Exercises to complete
1. According to the perlcc benchmarking excerpt, what explained the doubled run-time?
2. Resume the perlcc benchmarking excerpt after its last sentence.

Excerpted passage
------------------------------------------------

Wait, what perl is perlcc calling at all? Hopefully the same as perl. Nope. As it turns out perlcc was compiled debugging, and comparing debugging perls with non-debugging explains double run-time. You see it with -v in the output above /usr/local/bin/perl5.14.2d-nt, which is my naming perlall-derived convention for debugging non-threaded.
Recompiling the compiler with normal perl, and re-testing:
$ perl -S perlcc -O3 -Uwarnings -Uwarnings::register -S -oregex-dna-c1 t/regex-dna.pl
$ perl -S perlcc -O -O2 -Uwarnings -Uwarnings::register -S -oregex-dna-cc1 t/regex-dna.pl
$ time ./regex-dna-c1 <t/regexdna-input
...
real 0m0.127s
user 0m0.124s
sys 0m0.000s
$ time ./regex-dna-cc1 <t/regexdna-input
...
real 0m0.121s
user 0m0.120s
sys 0m0.008s
0.130s vs 0.127s (compiled) vs 0.121s (optimizing compiled) makes now sense. But not much room to improve here, as the regex engine already has a pretty good DFA (not the fastest as re::Engine::RE2 would be faster) but is not optimizable by the optimizing compiler.

------------------------------------------------

Given information
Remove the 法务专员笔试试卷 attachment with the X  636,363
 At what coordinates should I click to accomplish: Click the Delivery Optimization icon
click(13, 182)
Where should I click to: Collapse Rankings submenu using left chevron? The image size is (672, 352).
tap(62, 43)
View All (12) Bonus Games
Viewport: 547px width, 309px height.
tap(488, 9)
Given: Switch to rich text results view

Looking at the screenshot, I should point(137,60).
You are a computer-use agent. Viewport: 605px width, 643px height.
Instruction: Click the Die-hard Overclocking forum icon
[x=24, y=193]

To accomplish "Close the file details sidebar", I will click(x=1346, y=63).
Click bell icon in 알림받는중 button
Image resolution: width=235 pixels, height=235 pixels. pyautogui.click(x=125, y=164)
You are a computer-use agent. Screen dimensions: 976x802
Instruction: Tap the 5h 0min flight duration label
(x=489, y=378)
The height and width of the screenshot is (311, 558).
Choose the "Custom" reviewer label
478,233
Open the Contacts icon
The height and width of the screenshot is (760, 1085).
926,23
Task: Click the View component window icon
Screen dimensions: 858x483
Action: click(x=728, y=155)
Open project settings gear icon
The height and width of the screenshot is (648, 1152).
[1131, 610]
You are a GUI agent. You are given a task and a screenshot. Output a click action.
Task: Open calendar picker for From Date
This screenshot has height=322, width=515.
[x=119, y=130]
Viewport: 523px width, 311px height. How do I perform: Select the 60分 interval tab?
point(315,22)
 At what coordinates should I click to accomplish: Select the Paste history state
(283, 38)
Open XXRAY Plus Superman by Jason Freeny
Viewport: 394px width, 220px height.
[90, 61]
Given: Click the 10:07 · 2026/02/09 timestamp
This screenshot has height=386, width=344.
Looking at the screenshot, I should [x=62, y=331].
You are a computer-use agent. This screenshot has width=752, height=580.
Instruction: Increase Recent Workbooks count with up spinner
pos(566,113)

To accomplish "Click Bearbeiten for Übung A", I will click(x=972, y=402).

------------------------------------------------

List of answers
1. perlcc had been compiled as a debugging perl, and comparing debugging perls with non-debugging ones explains the double run-time.

2.
Better optimize numbers. Tomorrow. I want to improve stack smashing in B::CC. Getting rid of copying intermediate C values from the C stack and back to the perl heap.
See the arithmetic part 2
BTW, are there people here using B::C or B::CC for their applications? I'd like to hear about their experiences.
Nice article, but please stop saying "alioth shootout" -- the project was renamed over 5 years ago.
from "The Computer Language Benchmarks Game" at
Thank you.
(part 2) "the shootout precision tests"
The phrase - the benchmarks game precision tests - seems to work.